Al contrario, nella sua prorompente femminilità, Stella sembra indifferente al richiamo del proprio sesso come è evidenziato dall’episodio nella Grotta dei Palombi, dove sarà l’amica Ginestra ad erudirla sulla leggenda della Vergini.
In questo luogo, dal fondo muschioso e dal mare così piatto da sembrare un lago, la roccia formava un gradino da cui scaturiva una sorgente. Nel flusso delle acque di un azzurro cupo si annidavano forme evanescenti simili a quelle di leggiadre fanciulle, appartenenti invece alle Vergini, ritiratesi in solitudine dopo essere state insidiate da divinità crudeli.
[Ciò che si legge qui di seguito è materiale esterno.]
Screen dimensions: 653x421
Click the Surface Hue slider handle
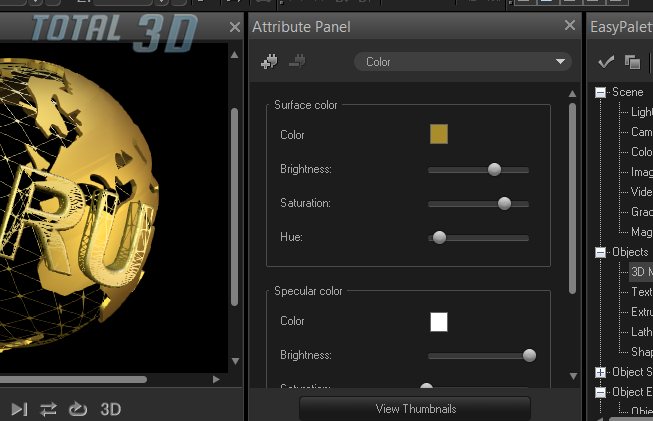(438, 237)
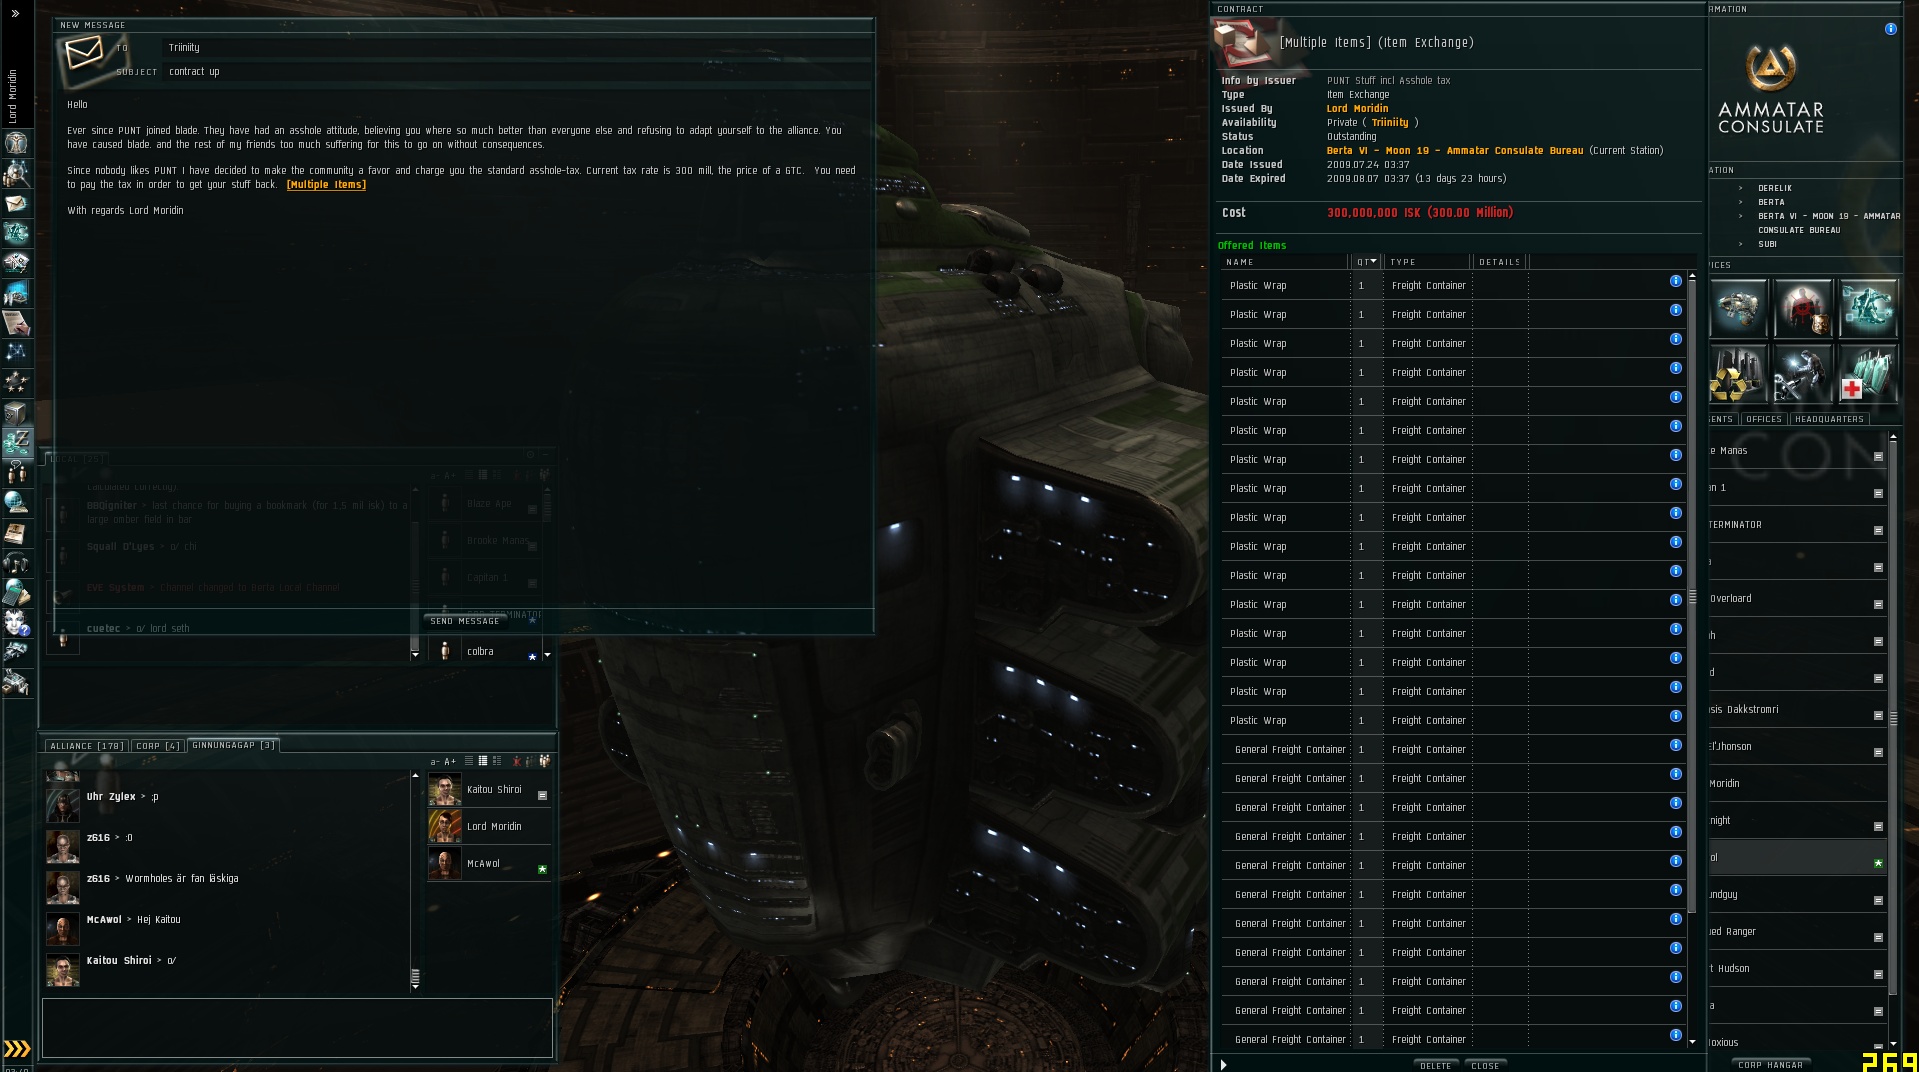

Secondo il racconto esse si concedevano solo alle giovani che avrebbero protetto da ogni minaccia salvo, poi, vendicarsi in caso di un loro rifiuto.
Di altre leggende, create dagli stessi marinai, è intessuto il romanzo: dopo la scomparsa di Stella ed Ignazio, si era diffusa la credenza che i due innamorati sarebbero stati trasformati in onde dagli dei per poi essere accolti dal mare come in un abbraccio, mentre i loro mormorii potevano essere uditi da chi, come Santillo, si apprestava ad imbarcarsi.

Nel corso della vicenda saranno gli stessi ruoli tradizionali ad essere ribaltati: non è più la donna ad essere corteggiata e sottomessa bensì l’uomo che, da padrone e salvatore, diviene egli stesso schiavo consenziente. Non a caso, Stella si rifugia ad Amalfi dove, unendosi ad una compagnia di teatranti, non esiterà a fingersi maschio e a recitare in quelle parti femminili che, in ossequio agli usi del tempo, erano interpretate da attori truccati e vestiti da donne.

Il binomio attivo (maschio)/passivo (femmina) è posto in discussione in un’altra coppia, divisa più dalle circostanze che dalle barriere sociali: la sprezzante Francesca, castellana venuta dal Perù, seduce il prode Falconetto con il suo fascino enigmatico, finendo, tuttavia, per innamorarsene e custodirne, dopo la morte, il ricordo. Sebbene l’amore sia sconfitto, la speranza non abbandona chi è sopravvissuto: scomparso Falconetto, toccherà al fratello minore Santillo che tanto gli somiglia ereditarne il mestiere, imparando ad issare le vele e ad ammainarle per la pesca. Ad una lettura più attenta non sfugge come il contenuto sentimentale del romanzo sia un pretesto per rielaborare temi e situazioni care all’Autrice che non rinuncerà, almeno in parte, all’ambientazione isolana nel recente “La vita come un gioco” (Avagliano Editore), folgorante inno alla vita e all’amore, sentimento ignaro dello scorrere del tempo che spingerà il maturo Brando a cedere alle grazie di Mimma sullo sfondo di una magica Baia.